Vedolizumab Reduces Postoperative Crohn’s Disease Recurrence
Postoperative recurrence after ileocolonic resection is common in Crohn’s disease. This randomized trial suggests vedolizumab can reduce early endoscopic recurrence, offering an additional biologic option for preventing disease return after surgery.
Adults with Crohn’s disease who are post-ileocolonic resection, especially those with risk factors for recurrence; patients considering biologic prophylaxis after surgery; gastroenterologists and surgeons managing postoperative IBD care; clinicians interested in non–anti-TNF biologic options.
What To Know
Vedolizumab given within 4 weeks after ileocolonic resection lowered endoscopic recurrence at 26 weeks versus placebo in the multicenter REPREVIO trial (patients had ≥1 risk factor for recurrence).
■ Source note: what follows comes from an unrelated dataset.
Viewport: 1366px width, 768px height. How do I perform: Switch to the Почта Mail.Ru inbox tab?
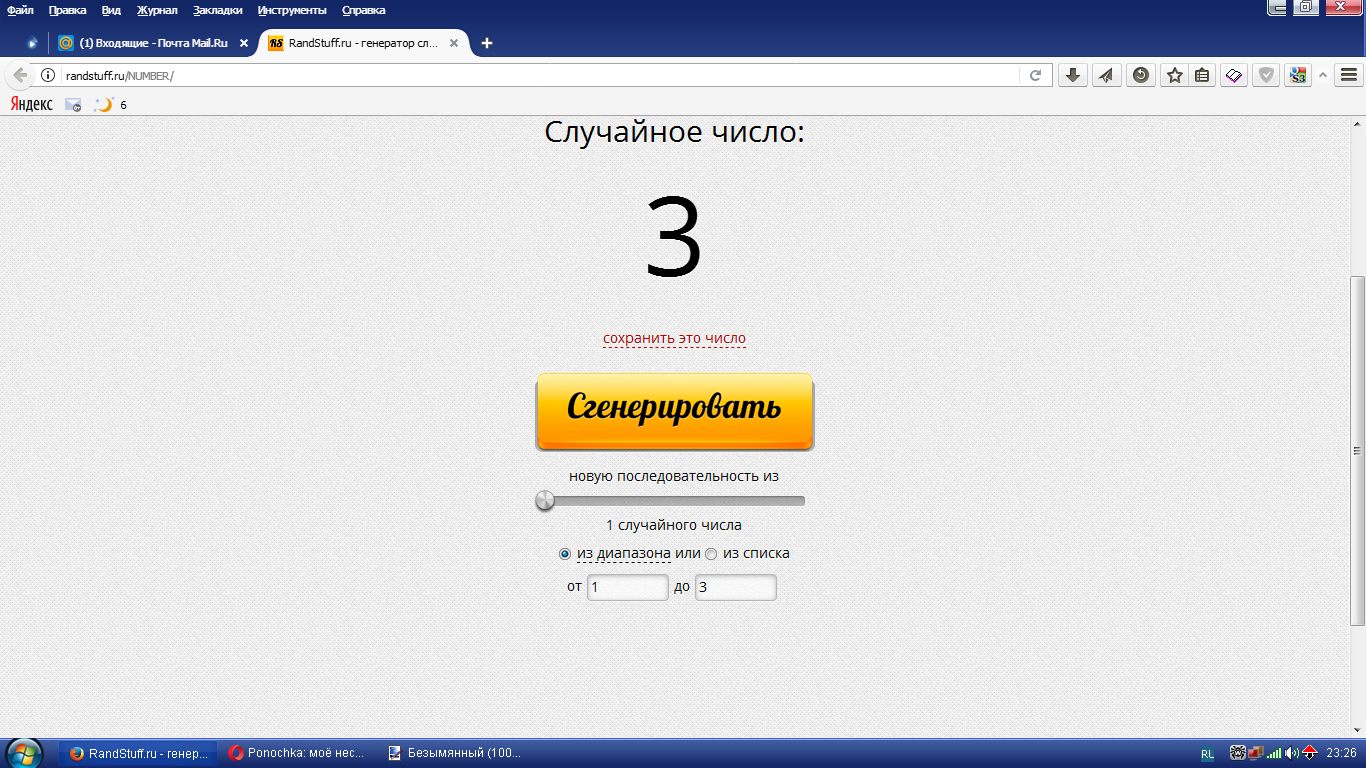pyautogui.click(x=150, y=43)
The primary outcome compared modified Rutgeerts scores; vedolizumab reduced rates of severe and any endoscopic recurrence.
Adverse events were similar between groups. Study limitations noted by the authors include small sample size and short follow-up. This randomized trial tested vedolizumab (300 mg IV at weeks 0, 8, 16, 24) versus placebo after ileocolonic surgery in Crohn’s patients with risk factors for recurrence.
At 26 weeks, vedolizumab-treated patients had lower endoscopic recurrence by modified Rutgeerts score and fewer cases of severe endoscopic recurrence. Serious adverse events occurred in a small proportion and were not linked to vedolizumab serum levels.
Decisions about postoperative prophylaxis should still be individualized with your gastroenterologist; this trial provides randomized evidence supporting vedolizumab as an option, especially for people with prior anti-TNF failure or contraindications to anti-TNF therapy.
Read the full Lancet Gastroenterology & Hepatology report (and disclosures) for detailed methods, endpoints, and longer-term follow-up plans if available.
The REPREVIO trial had a relatively small sample size and short follow-up (26 weeks for endoscopy). Results are from a published randomized trial reported in The Lancet Gastroenterology & Hepatology and summarized by Medscape; longer-term outcomes and broader confirmatory studies would strengthen confidence before changing standard practice.
Study drug and support were provided by Takeda; review disclosed author relationships.